Looking for information on the medical uses of marijuana pills? The label is a bit of a misnomer. Most of the Big Pharma products on the market are synthetic chemicals and compounds, like Marinol and Cannabinor. Despite lacking the use of natural extracts does not diminish marijuana’s medical benefits.
As medical marijuana is becoming popular, and state legislatures are passing its use across the nation, can we expect more natural alternatives? The U.S. Food and Drug Administration states they “[understand] that caregivers and patients are looking for treatment options for unmet medical needs. In some instances, patients or their caregivers are turning to marijuana in an attempt to treat conditions such as seizures and chemotherapy-induced nausea.”

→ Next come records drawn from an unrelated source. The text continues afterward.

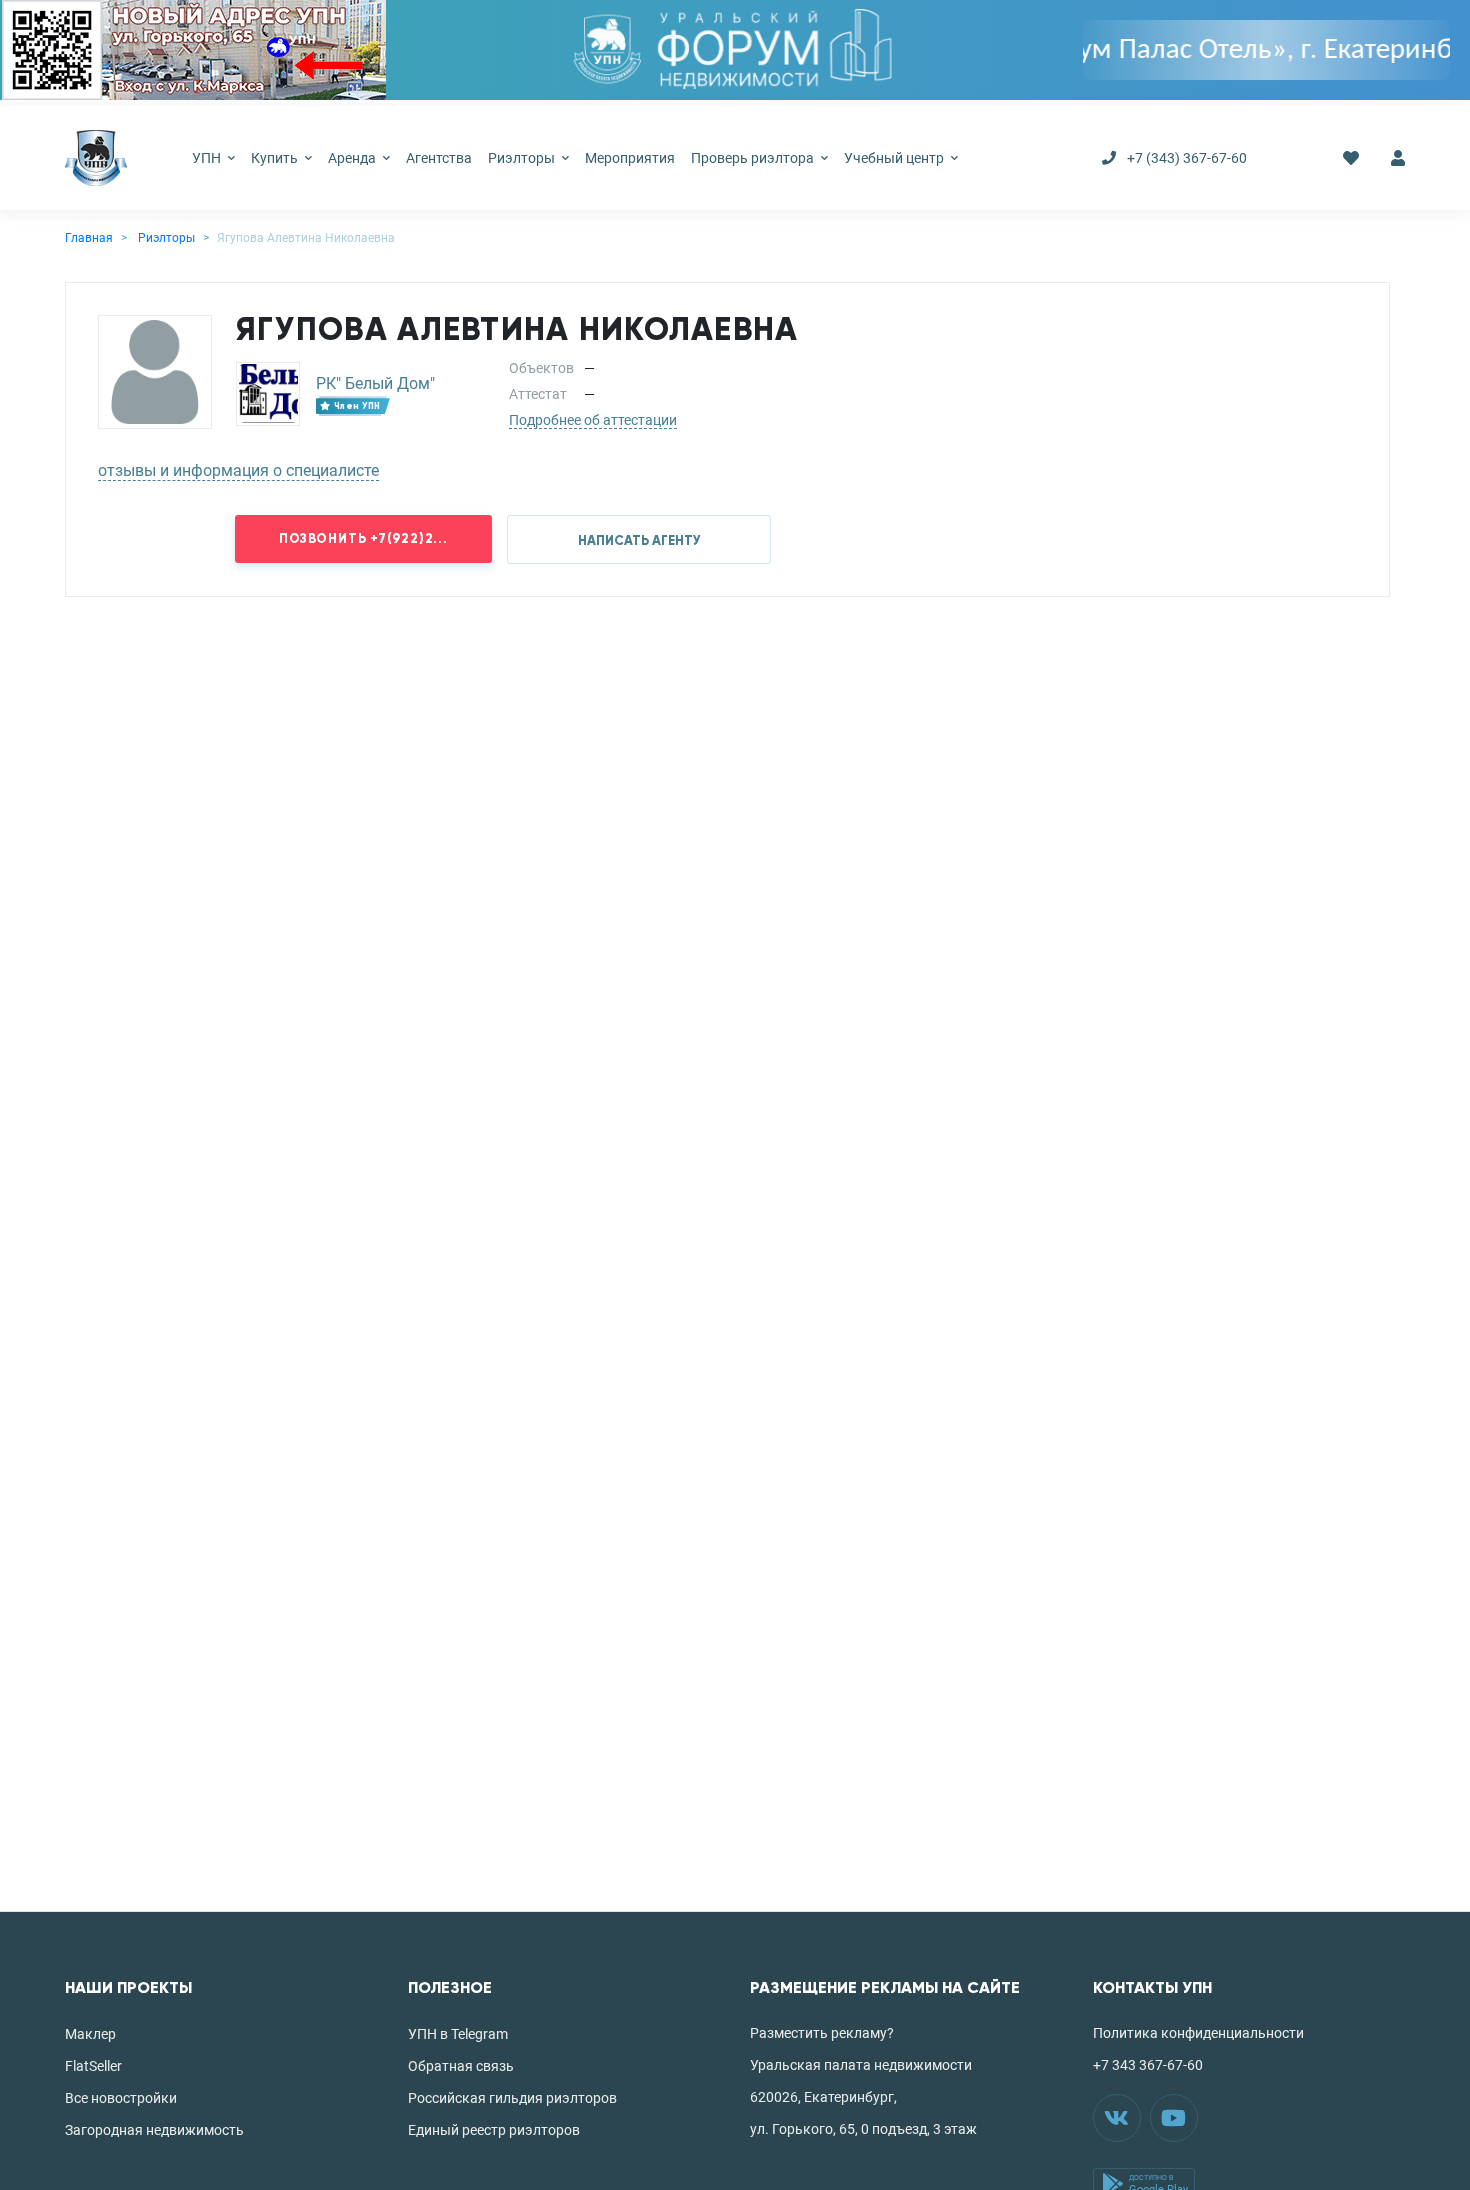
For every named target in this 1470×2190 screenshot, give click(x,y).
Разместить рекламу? (822, 2033)
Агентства (439, 158)
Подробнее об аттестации (593, 420)
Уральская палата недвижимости (861, 2065)
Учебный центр (895, 158)
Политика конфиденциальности (1198, 2033)
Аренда (353, 158)
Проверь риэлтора (754, 158)
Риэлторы (523, 158)
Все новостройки (121, 2098)
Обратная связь (461, 2066)
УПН (208, 158)
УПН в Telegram (458, 2034)
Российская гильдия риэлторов (512, 2098)
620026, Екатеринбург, (823, 2097)
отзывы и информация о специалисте (238, 470)
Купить (276, 158)
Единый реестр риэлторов (494, 2130)
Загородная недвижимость (154, 2130)
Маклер (90, 2034)
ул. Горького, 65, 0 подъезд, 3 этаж (863, 2129)
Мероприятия (630, 158)
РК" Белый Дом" (375, 383)
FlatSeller (93, 2066)
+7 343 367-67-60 (1148, 2065)
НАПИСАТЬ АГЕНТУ (639, 541)
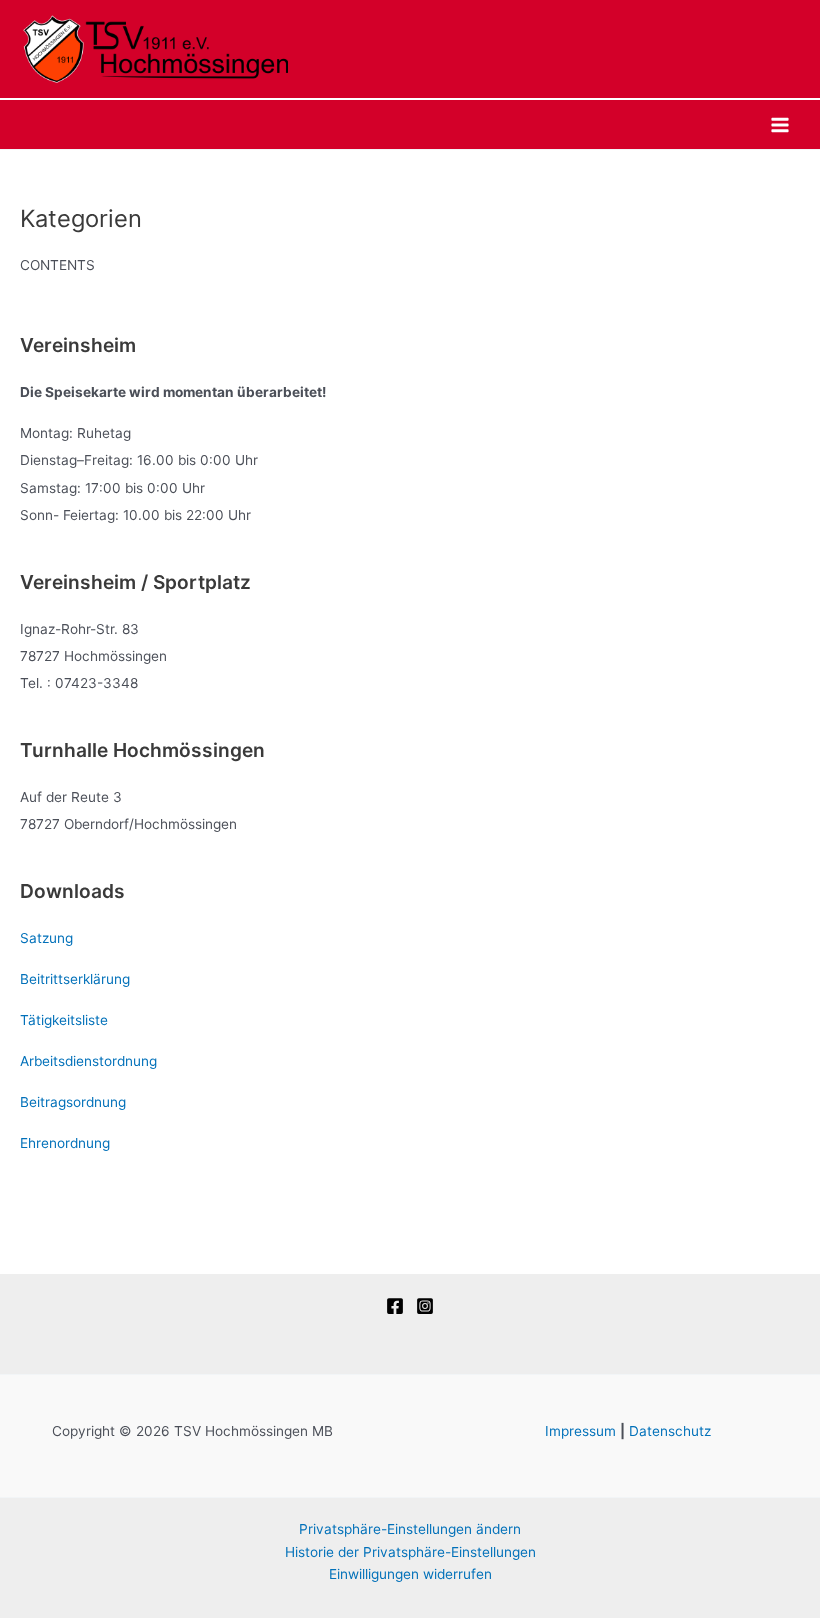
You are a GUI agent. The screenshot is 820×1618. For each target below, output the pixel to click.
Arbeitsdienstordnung (88, 1061)
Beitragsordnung (73, 1102)
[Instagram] (425, 1306)
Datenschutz (670, 1431)
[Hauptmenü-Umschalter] (780, 124)
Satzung (46, 938)
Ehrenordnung (65, 1143)
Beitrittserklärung (75, 979)
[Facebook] (395, 1306)
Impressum (580, 1431)
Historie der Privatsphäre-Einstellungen (410, 1552)
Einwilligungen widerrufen (410, 1574)
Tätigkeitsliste (64, 1020)
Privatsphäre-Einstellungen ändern (410, 1529)
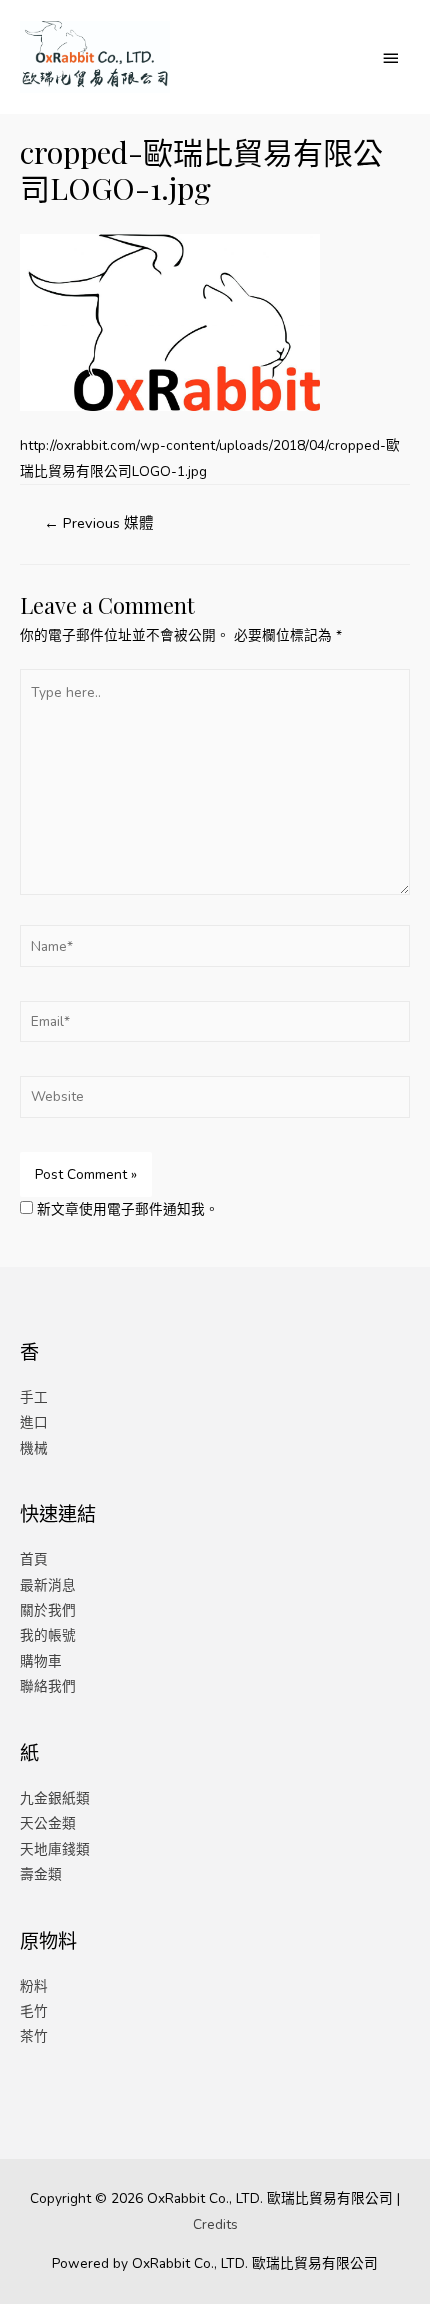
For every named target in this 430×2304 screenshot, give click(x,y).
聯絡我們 (48, 1686)
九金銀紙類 (55, 1798)
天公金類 (48, 1823)
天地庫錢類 (55, 1849)
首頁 (34, 1559)
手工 (34, 1397)
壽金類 (41, 1874)
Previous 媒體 (99, 523)
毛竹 (34, 2011)
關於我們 (48, 1610)
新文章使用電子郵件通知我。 (128, 1209)
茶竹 (34, 2036)
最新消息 (48, 1585)
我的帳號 (48, 1635)
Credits (215, 2224)
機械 (34, 1448)
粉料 (34, 1986)
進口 (34, 1422)
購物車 (41, 1661)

Currently, synthetic THC or other cannabinoids are approved for:
- Nausea and vomiting in patients undergoing cancer treatment;
- Protecting the brain from damage after cardiac surgery;
- Regaining memory and other high-level function following Traumatic Brain Injury;
- Ease neuropathic pain in MS patients;
- Chronic neuropathic or nerve pain;
- Encouraging appetite and the treatment of weight loss.
Other expanded uses being researched include:
- As an anti-inflammatory and pain relief from arthritis;
- The treatment of chronic neuropathic or nerve pain;
- Improved bladder control;
- As a treatment for hypertension;
- Improved memory;
- As an appetite reducer to treat obesity.
As you may be aware, medical marijuana specifically identifies the unprocessed marijuana or the natural extracts to treat symptoms or diseases. At this time, the FDA has not approved nor does it recognize unprocessed marijuana or the natural extracts as medicine. We expect this to change soon.